When anxiety soars, I use my five senses. Feel the ground beneath my feet. Look around and count five things. Listen for five different noises. Eat an intensely flavored breath mint. I stop and notice the smells around me…

4. Taking a break

Do something else. Listen to music, walk on the beach, talk to a friend, go to bed, snuggle my cat, watch television. I do anything to distract myself from giving in to the desperate desire to binge/purge/restrict.

5. Picturing freedom

This one is so difficult, but it’s important to imagine life without an eating disorder. Ask yourself, “How would I feel if I could eat without guilt or self-hatred? What would my life look like?”

Picturing freedom brings hope, and hope is essential.

6. Having faith

If I don’t believe I can recover, I won’t. It’s a difficult path to traverse and there’s nothing to push me along if I don’t believe it’s possible.

7. Socializing

When I want to isolate, I know i need to do the exact opposite.

People can exhaust me and it’s tempting to hide away, but isolation feeds depression, anxiety and my eating disorder. Spending time with friends and family is integral – whether or not I feel like it.

8. Affirmations

I chant the serenity prayer at the first sign of distress. It matters not what your affirmation is – as long as you have one. Mine is, “God, grant me the serenity to accept the things I cannot change. The courage to change the things I can. And the wisdom to know the difference.”

Progress, not perfection

I still fall down, make mistakes, and occasionally stray from the path.
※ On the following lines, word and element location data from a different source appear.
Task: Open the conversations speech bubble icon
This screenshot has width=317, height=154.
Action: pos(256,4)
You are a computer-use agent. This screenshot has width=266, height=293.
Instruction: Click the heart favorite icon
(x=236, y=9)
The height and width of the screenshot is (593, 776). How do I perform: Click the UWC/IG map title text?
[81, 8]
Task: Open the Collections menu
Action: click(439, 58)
Apparently, 135 days is still very early in the process.

I am anticipating it will take at least a year, if not two, before I no longer need support and reminders from my guardian angels.

But these 135 days of recovery have shown me eating nutritious meals at regular intervals on a consistent basis hasn’t resulted in anything terrible. In fact, my mind is clearer, my energy levels are higher, and my mood has improved.

There are a multitude of benefits to being halfway recovered. I can only imagine the joy of being free from the shackles of a full-fledged eating disorder. My imagination is excited at the prospect.